** Start **

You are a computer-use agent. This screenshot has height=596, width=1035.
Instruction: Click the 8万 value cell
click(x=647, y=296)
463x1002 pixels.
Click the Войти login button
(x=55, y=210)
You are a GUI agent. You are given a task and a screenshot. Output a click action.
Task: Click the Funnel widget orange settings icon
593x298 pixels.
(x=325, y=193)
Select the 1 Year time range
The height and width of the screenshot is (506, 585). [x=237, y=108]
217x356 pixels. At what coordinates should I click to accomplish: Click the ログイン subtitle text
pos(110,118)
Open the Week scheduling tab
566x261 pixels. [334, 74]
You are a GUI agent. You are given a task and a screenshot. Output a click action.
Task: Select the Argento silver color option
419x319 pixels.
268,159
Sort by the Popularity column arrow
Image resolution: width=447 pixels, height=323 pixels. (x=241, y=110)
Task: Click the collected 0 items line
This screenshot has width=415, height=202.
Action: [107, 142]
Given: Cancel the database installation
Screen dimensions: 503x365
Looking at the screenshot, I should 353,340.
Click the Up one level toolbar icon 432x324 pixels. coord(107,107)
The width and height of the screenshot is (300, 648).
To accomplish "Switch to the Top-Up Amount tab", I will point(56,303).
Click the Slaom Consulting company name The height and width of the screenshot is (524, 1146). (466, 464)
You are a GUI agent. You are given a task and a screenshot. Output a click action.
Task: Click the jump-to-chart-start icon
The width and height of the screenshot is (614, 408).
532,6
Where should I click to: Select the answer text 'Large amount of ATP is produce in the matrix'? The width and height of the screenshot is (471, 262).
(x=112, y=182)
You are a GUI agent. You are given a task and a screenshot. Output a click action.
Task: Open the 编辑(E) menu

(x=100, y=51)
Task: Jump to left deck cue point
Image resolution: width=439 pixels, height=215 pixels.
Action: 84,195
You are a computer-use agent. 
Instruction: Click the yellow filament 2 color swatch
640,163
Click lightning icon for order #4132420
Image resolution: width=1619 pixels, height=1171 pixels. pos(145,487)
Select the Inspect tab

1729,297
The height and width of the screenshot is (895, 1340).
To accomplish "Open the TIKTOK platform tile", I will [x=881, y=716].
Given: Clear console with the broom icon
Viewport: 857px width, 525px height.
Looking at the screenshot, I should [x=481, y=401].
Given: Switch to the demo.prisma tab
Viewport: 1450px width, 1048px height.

** End **

DIRECTIONS FOR THIS TASK:
Arrange every line of the entries above as a Markdown table with the columns Row and Line, skipping blank lines.

RESULT OF THIS EXERCISE:
| Row | Line |
|---|---|
| 1 | You are a computer-use agent. This screenshot has height=596, width=1035. |
| 2 | Instruction: Click the 8万 value cell |
| 3 | click(x=647, y=296) |
| 4 | 463x1002 pixels. |
| 5 | Click the Войти login button |
| 6 | (x=55, y=210) |
| 7 | You are a GUI agent. You are given a task and a screenshot. Output a click action. |
| 8 | Task: Click the Funnel widget orange settings icon |
| 9 | 593x298 pixels. |
| 10 | (x=325, y=193) |
| 11 | Select the 1 Year time range |
| 12 | The height and width of the screenshot is (506, 585). [x=237, y=108] |
| 13 | 217x356 pixels. At what coordinates should I click to accomplish: Click the ログイン subtitle text |
| 14 | pos(110,118) |
| 15 | Open the Week scheduling tab |
| 16 | 566x261 pixels. [334, 74] |
| 17 | You are a GUI agent. You are given a task and a screenshot. Output a click action. |
| 18 | Task: Select the Argento silver color option |
| 19 | 419x319 pixels. |
| 20 | 268,159 |
| 21 | Sort by the Popularity column arrow |
| 22 | Image resolution: width=447 pixels, height=323 pixels. (x=241, y=110) |
| 23 | Task: Click the collected 0 items line |
| 24 | This screenshot has width=415, height=202. |
| 25 | Action: [107, 142] |
| 26 | Given: Cancel the database installation |
| 27 | Screen dimensions: 503x365 |
| 28 | Looking at the screenshot, I should 353,340. |
| 29 | Click the Up one level toolbar icon 432x324 pixels. coord(107,107) |
| 30 | The width and height of the screenshot is (300, 648). |
| 31 | To accomplish "Switch to the Top-Up Amount tab", I will point(56,303). |
| 32 | Click the Slaom Consulting company name The height and width of the screenshot is (524, 1146). (466, 464) |
| 33 | You are a GUI agent. You are given a task and a screenshot. Output a click action. |
| 34 | Task: Click the jump-to-chart-start icon |
| 35 | The width and height of the screenshot is (614, 408). |
| 36 | 532,6 |
| 37 | Where should I click to: Select the answer text 'Large amount of ATP is produce in the matrix'? The width and height of the screenshot is (471, 262). |
| 38 | (x=112, y=182) |
| 39 | You are a GUI agent. You are given a task and a screenshot. Output a click action. |
| 40 | Task: Open the 编辑(E) menu |
| 41 | (x=100, y=51) |
| 42 | Task: Jump to left deck cue point |
| 43 | Image resolution: width=439 pixels, height=215 pixels. |
| 44 | Action: 84,195 |
| 45 | You are a computer-use agent.  |
| 46 | Instruction: Click the yellow filament 2 color swatch |
| 47 | 640,163 |
| 48 | Click lightning icon for order #4132420 |
| 49 | Image resolution: width=1619 pixels, height=1171 pixels. pos(145,487) |
| 50 | Select the Inspect tab |
| 51 | 1729,297 |
| 52 | The height and width of the screenshot is (895, 1340). |
| 53 | To accomplish "Open the TIKTOK platform tile", I will [x=881, y=716]. |
| 54 | Given: Clear console with the broom icon |
| 55 | Viewport: 857px width, 525px height. |
| 56 | Looking at the screenshot, I should [x=481, y=401]. |
| 57 | Given: Switch to the demo.prisma tab |
| 58 | Viewport: 1450px width, 1048px height. |